Copy verbatim every line from the one containing "This screenshot has height=812, width=1460." down to the final line, including both ends. Leave out any pictures.

- **Data shown**:
----

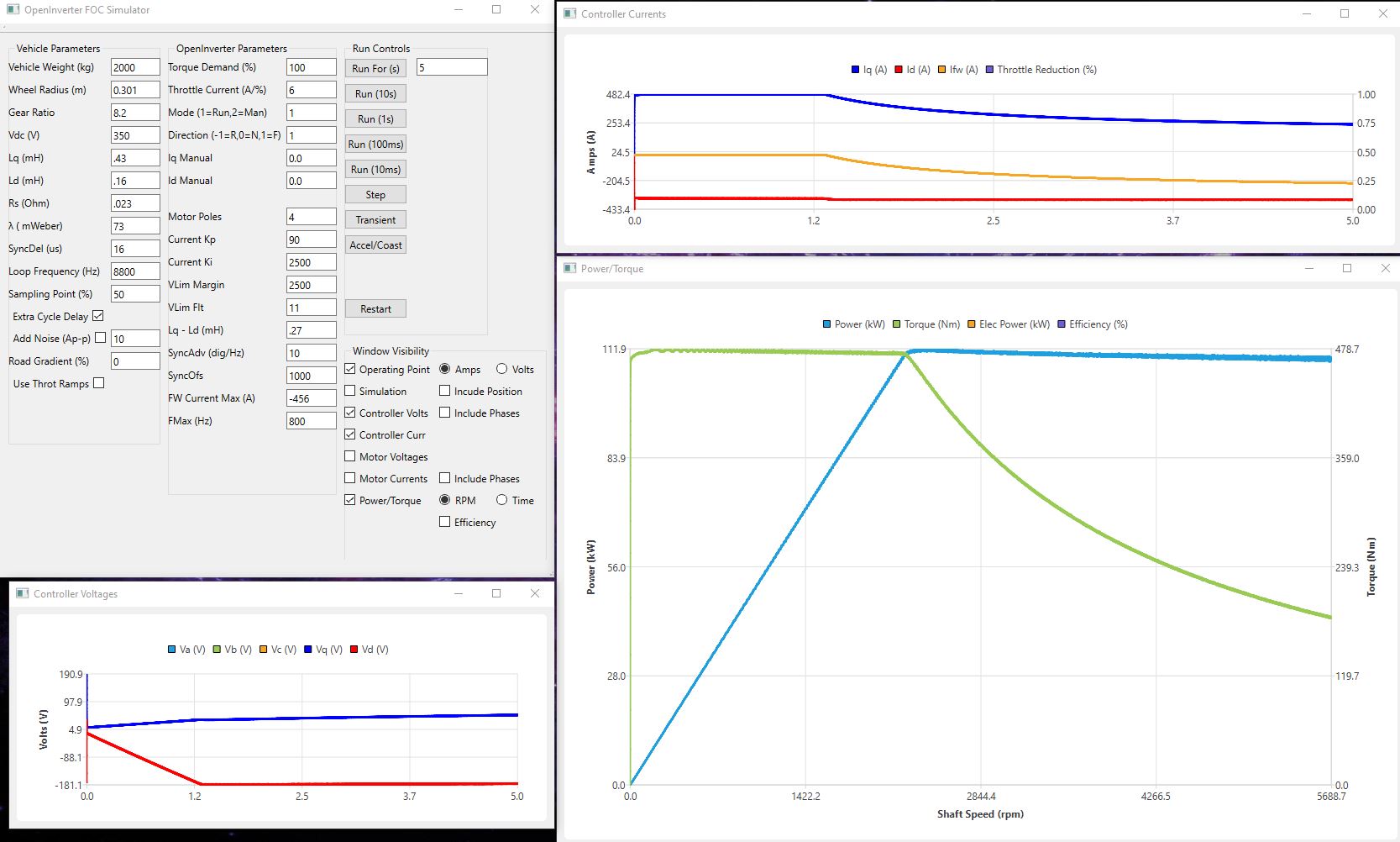Switch Power/Torque axis to Time

[x=501, y=500]
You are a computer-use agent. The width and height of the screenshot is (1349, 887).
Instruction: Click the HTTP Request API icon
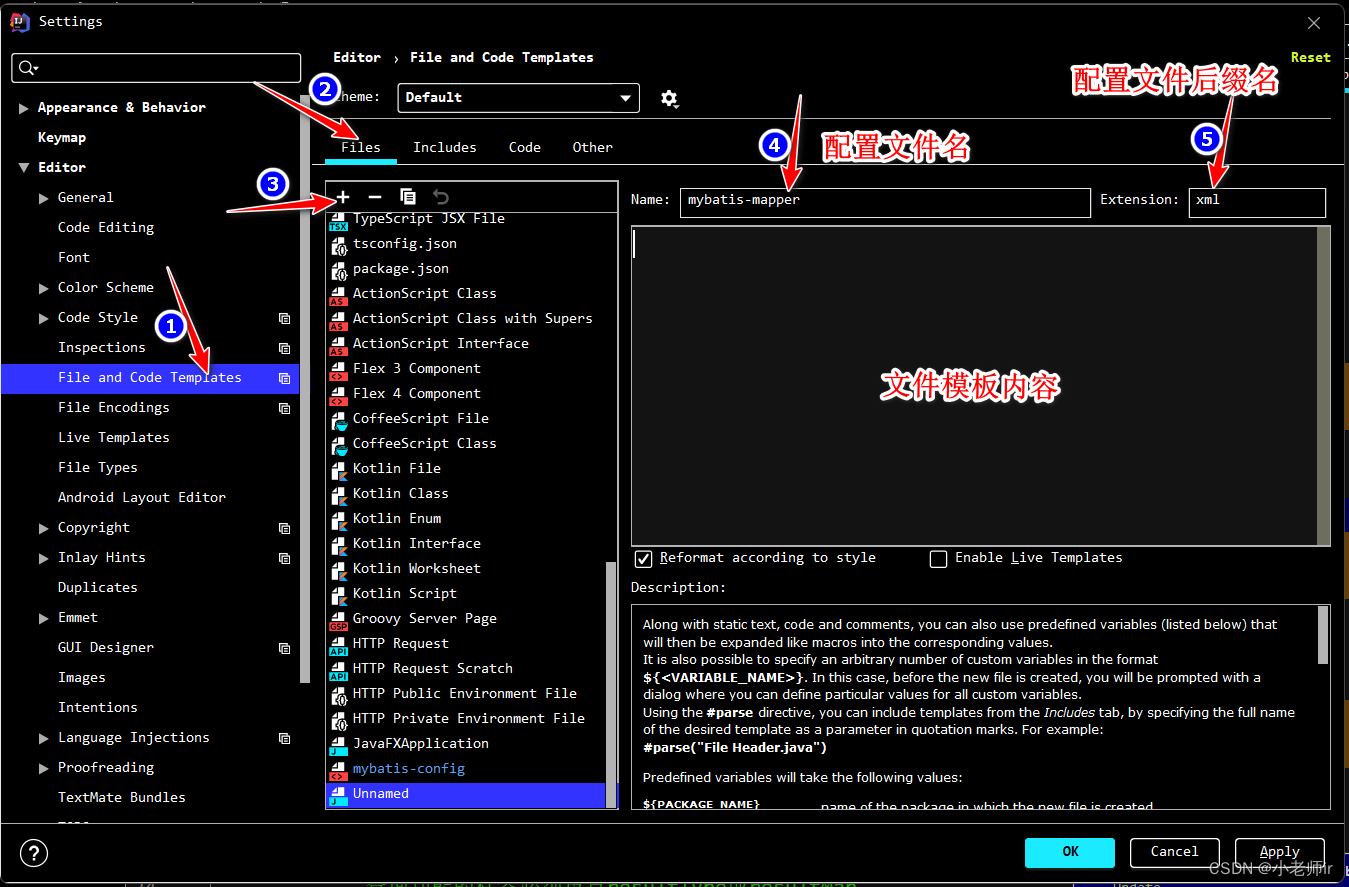pos(338,644)

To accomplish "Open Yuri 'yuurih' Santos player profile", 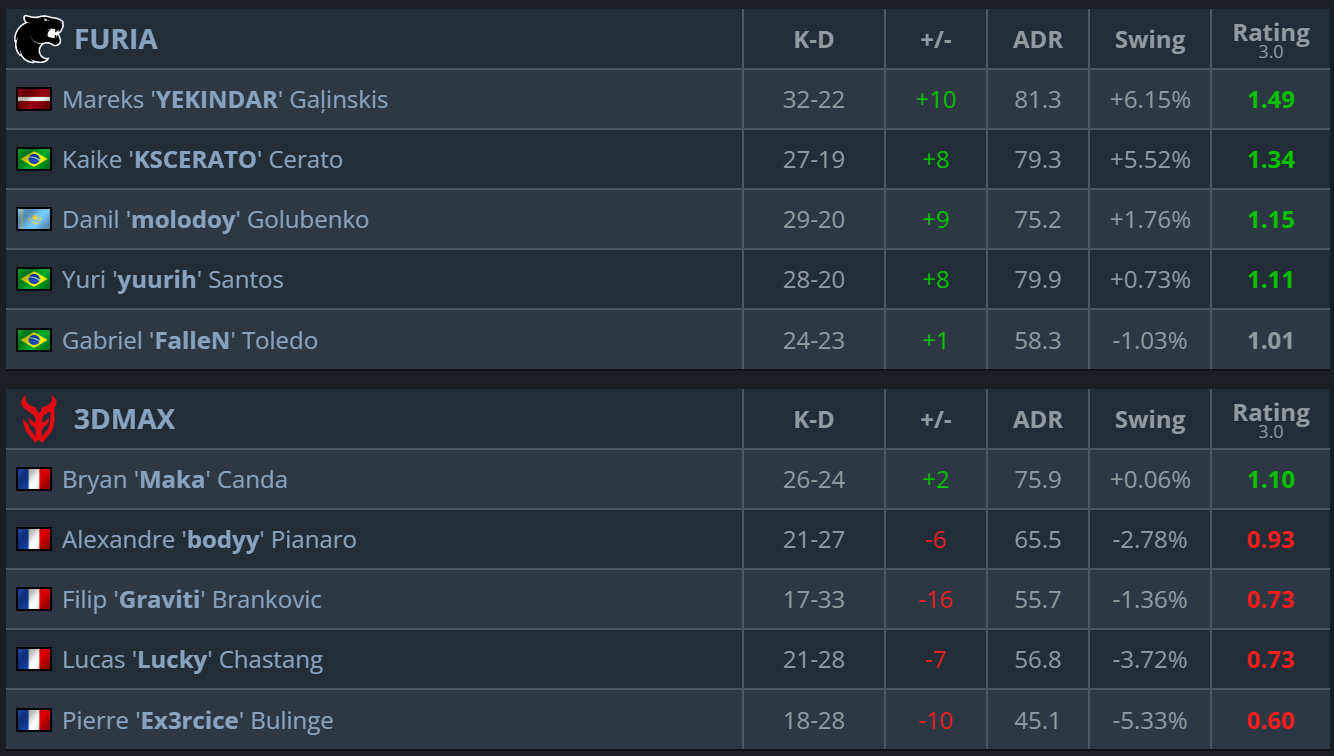I will tap(173, 280).
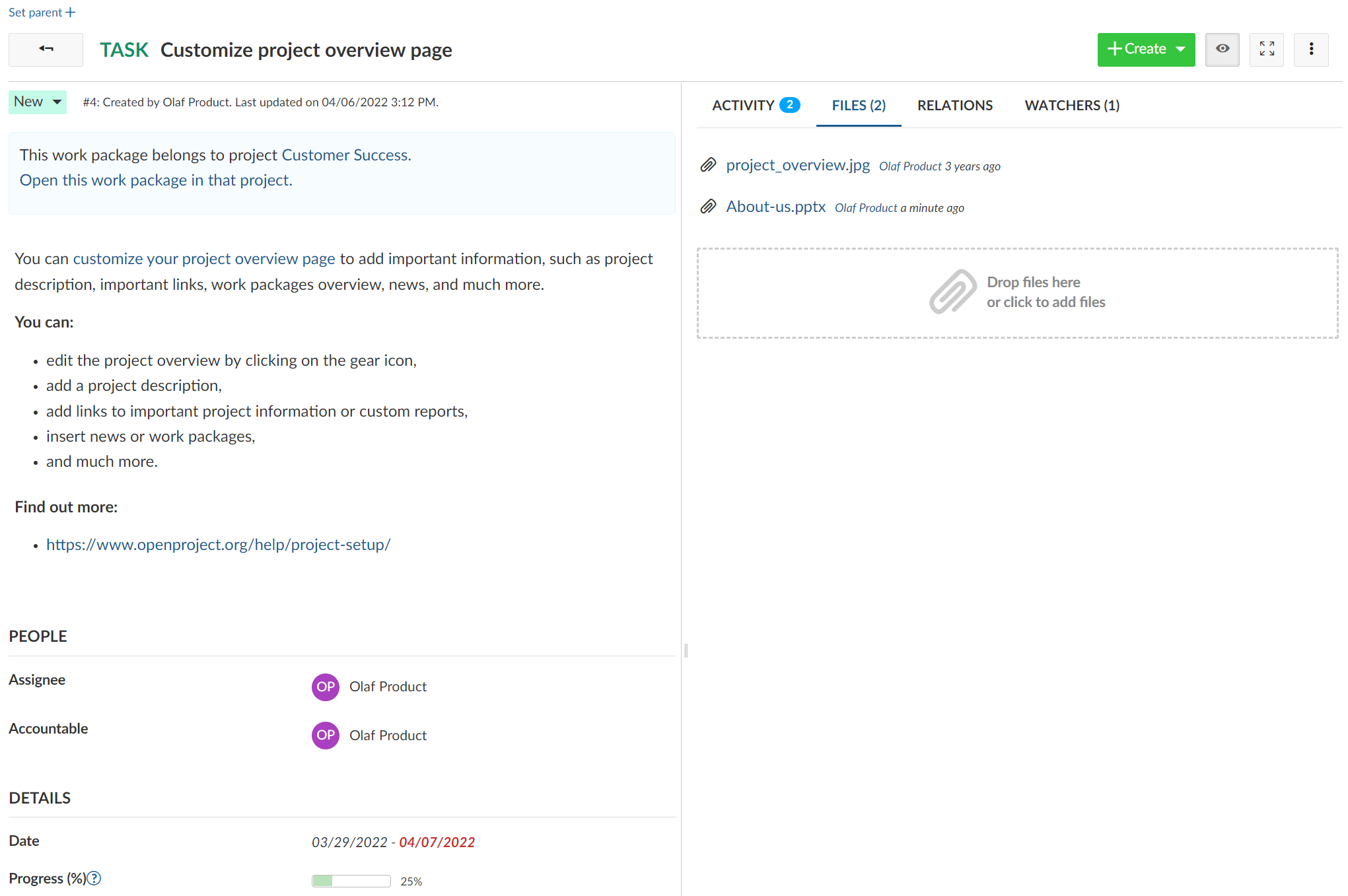
Task: Open the Create button dropdown arrow
Action: tap(1181, 49)

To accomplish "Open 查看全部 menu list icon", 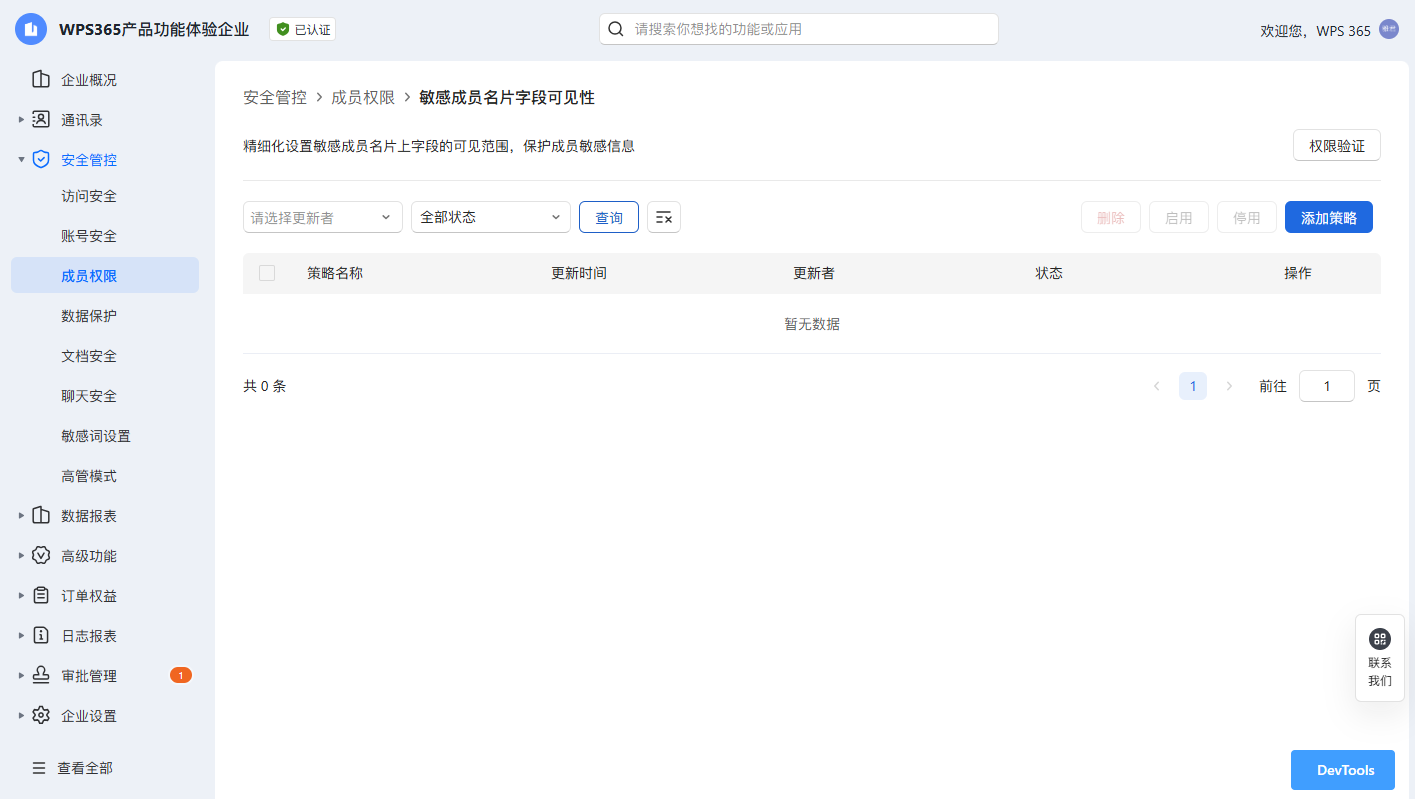I will (x=39, y=768).
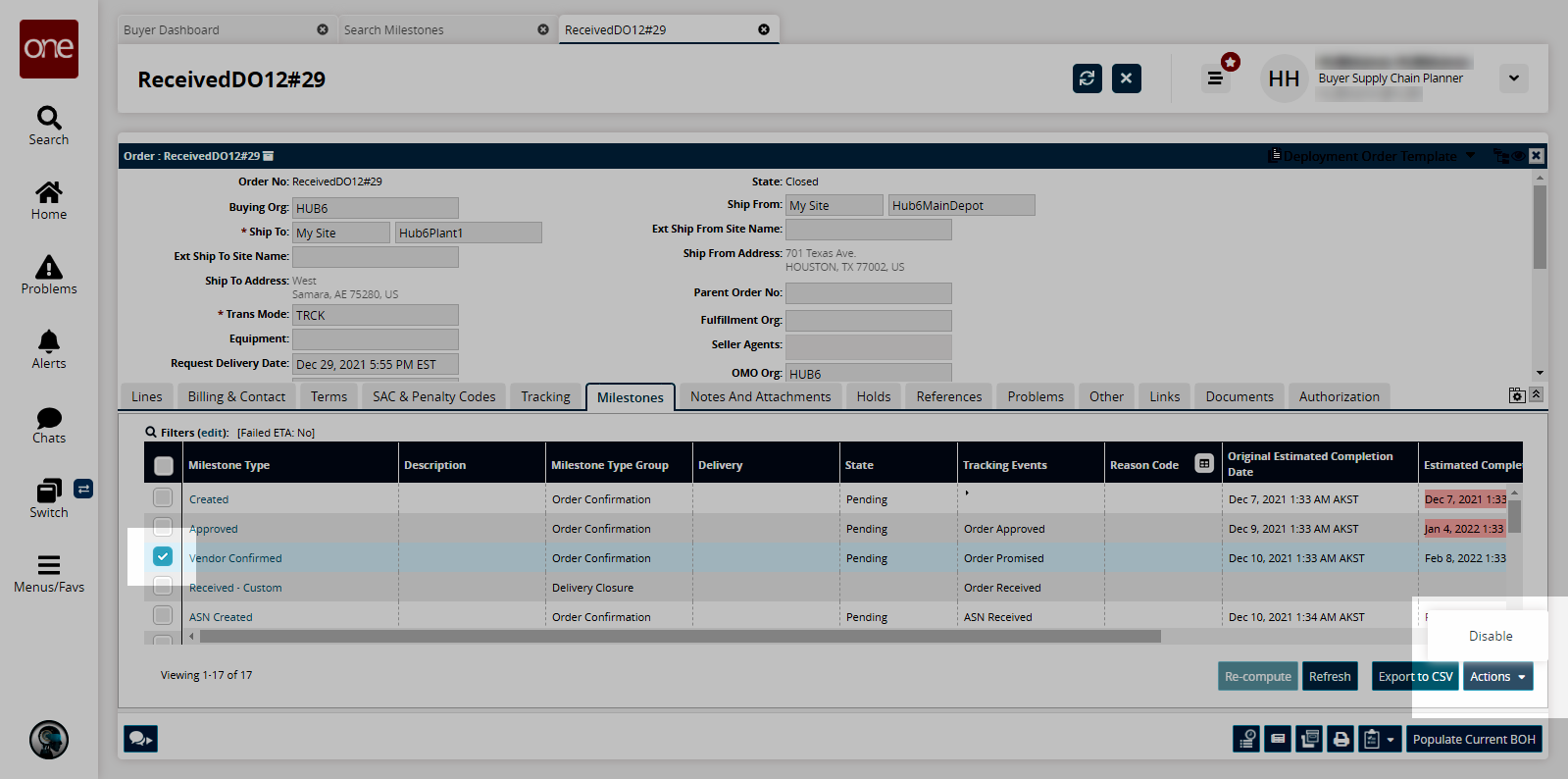Viewport: 1568px width, 779px height.
Task: Click the print icon in bottom toolbar
Action: 1340,739
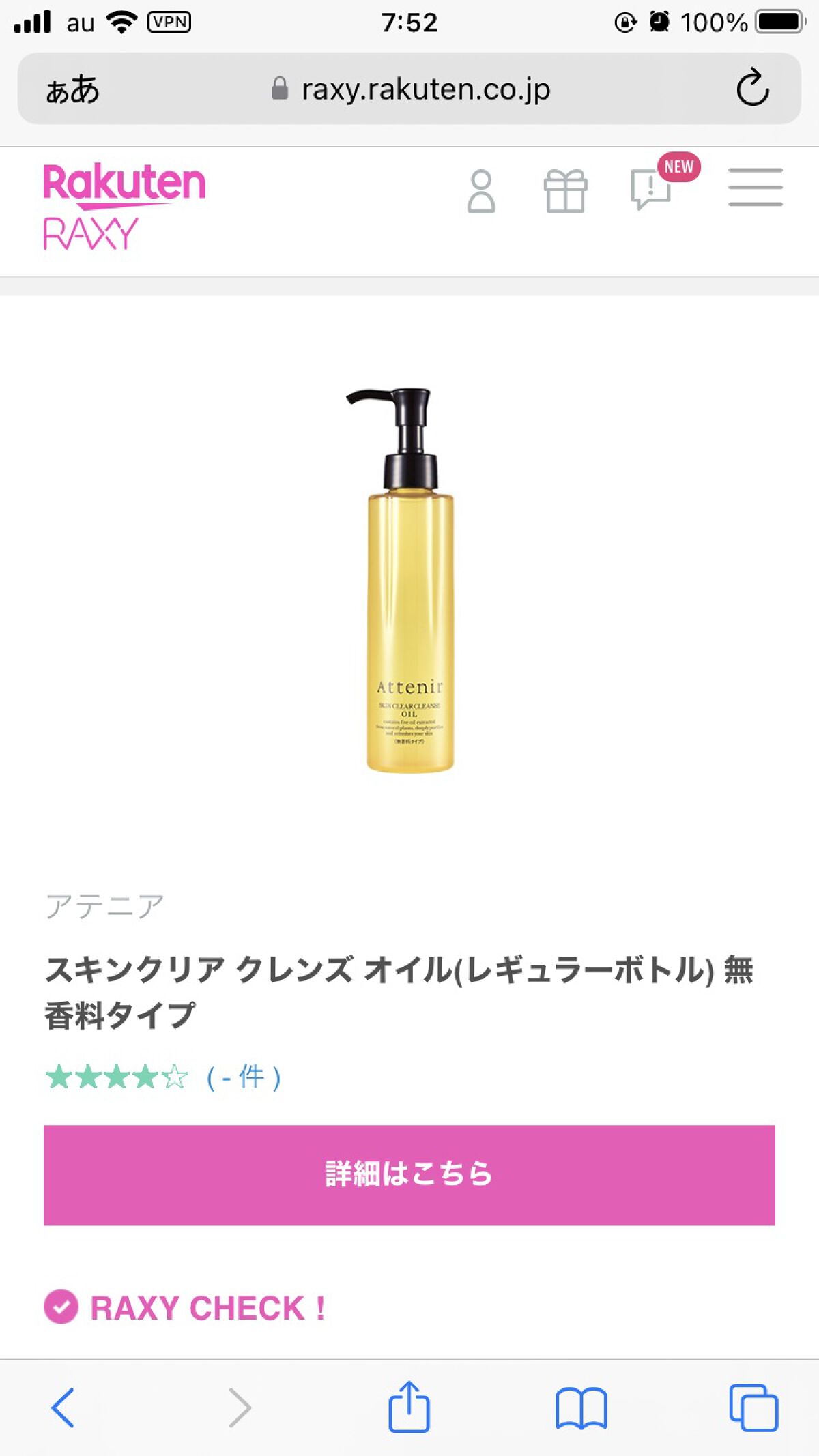This screenshot has height=1456, width=819.
Task: Open the Safari share sheet
Action: click(409, 1406)
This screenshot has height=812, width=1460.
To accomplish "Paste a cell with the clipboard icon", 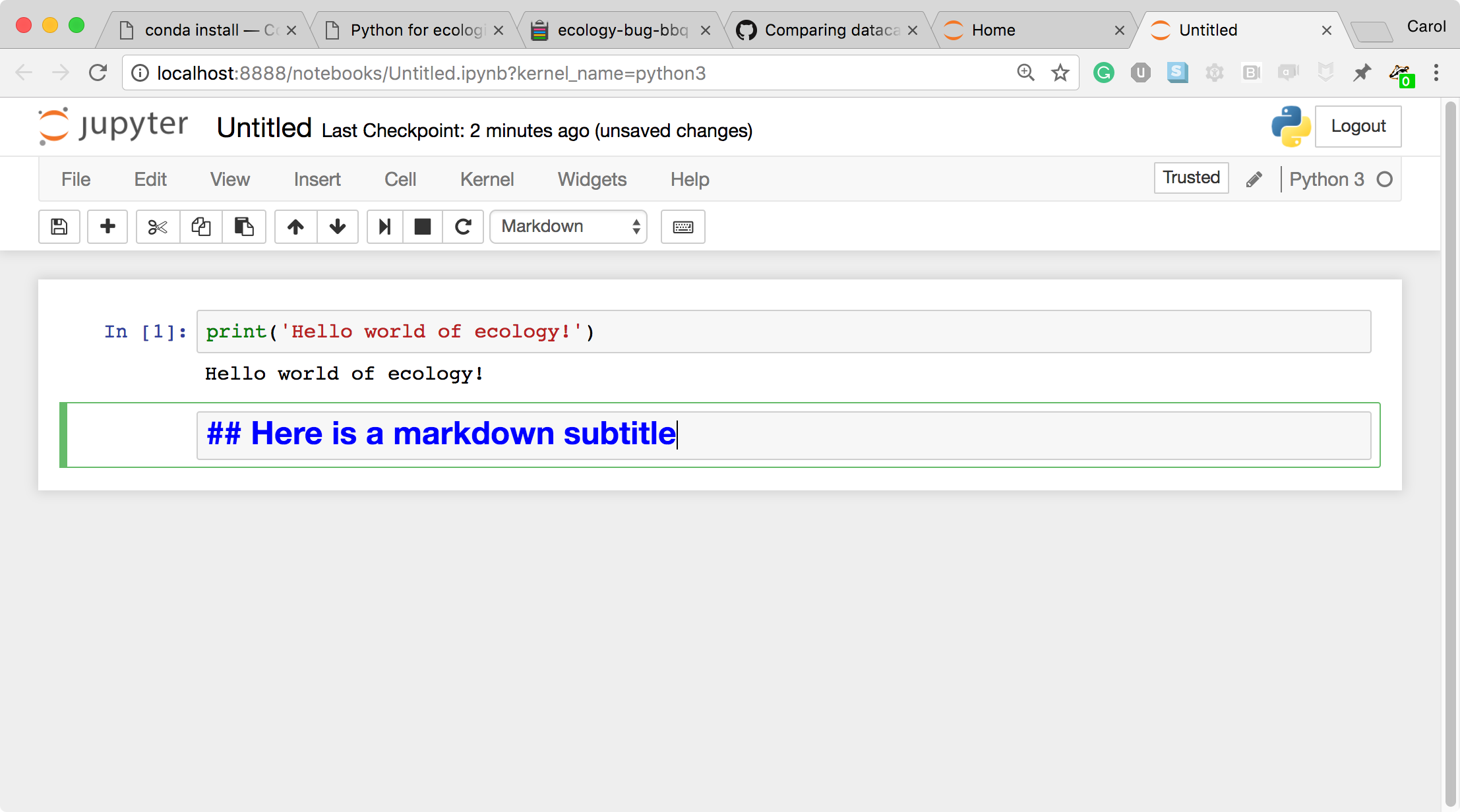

----

- **Answer to this task**:
This screenshot has height=812, width=1460.
To accomplish "Paste a cell with the clipboard icon", 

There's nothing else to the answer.